Olanzapine, often sold under the brand name Zyprexa, is an atypical antipsychotic which came into use during the 1990s. It’s prescribed for schizophrenia and bipolar disorder. We don’t know exactly how it works, but it blocks serotonin and dopamine receptors. Specifically, it targets the dopamine D2-receptors in the mesolimbic pathway, which are involved in locomotion, attention, sleep, memory, and learning.
The mesolimbic pathway is one of four dopamine-related pathways in the brain associated with pleasurable feelings, addiction, and psychosis. Olanzapine has an even higher affinity for the serotonin 5HT2A-receptors which are concentrated in the frontal cortex of the brain. These receptors are responsible for the hallucinogenic effect of drugs like LSD, and they are expressed in psychosis.

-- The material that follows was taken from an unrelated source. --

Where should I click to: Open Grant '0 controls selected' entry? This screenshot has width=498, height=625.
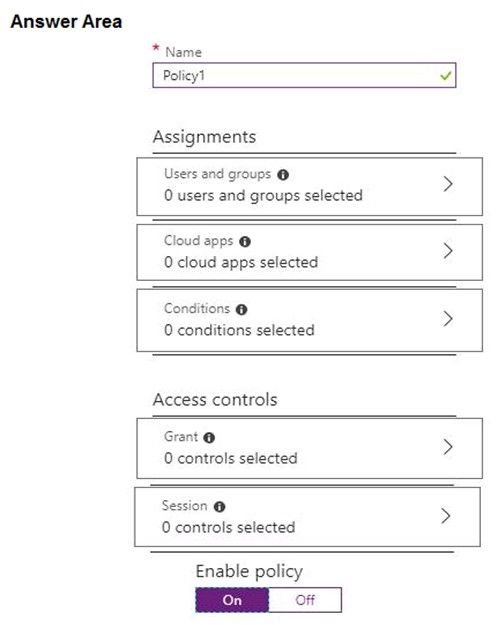(309, 448)
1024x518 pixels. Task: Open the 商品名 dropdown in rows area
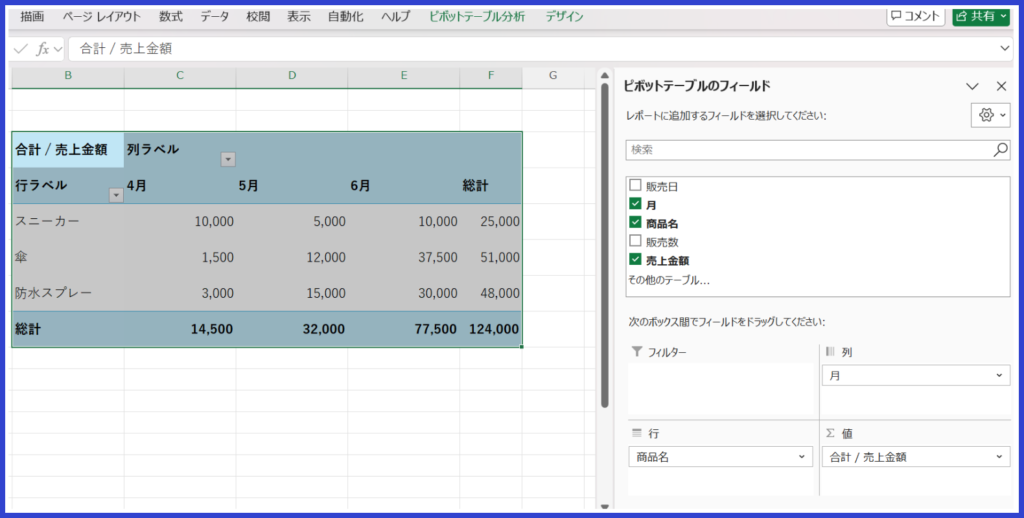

After five years of taking the drug, I have a few things to say about it. First off, the devil is in the dose. The maximum dose of 20mg is debilitating – you feel drowsy and sleep an abnormal amount of time. We often give a high dose like this to patients who are mid-psychosis, and their brains are most likely in need of a rest.
The side effects were worse in the beginning when I also drooled and had facial tics. I slept a minimum of 12 hours a night, couldn’t remember my dreams, and always felt exhausted. I also got incredibly hungry, so I put on quite a bit of weight when I started Olanzapine. For me, the hunger disappeared a few months in.
These days I’m on a lower dose of 10mg/day, and although I still sleep slightly more than most other people, I’m not experiencing any of the early side effects. In my case, it worked to stick with the medication, even though the first few months on it were far from brilliant. Then again, coming down from psychosis is in itself not a pleasant experience. I remember my dreams again, and the slight detachment and emotional numbness I feel might work to my advantage. After all, we live in a society that rewards sociopathic behavior.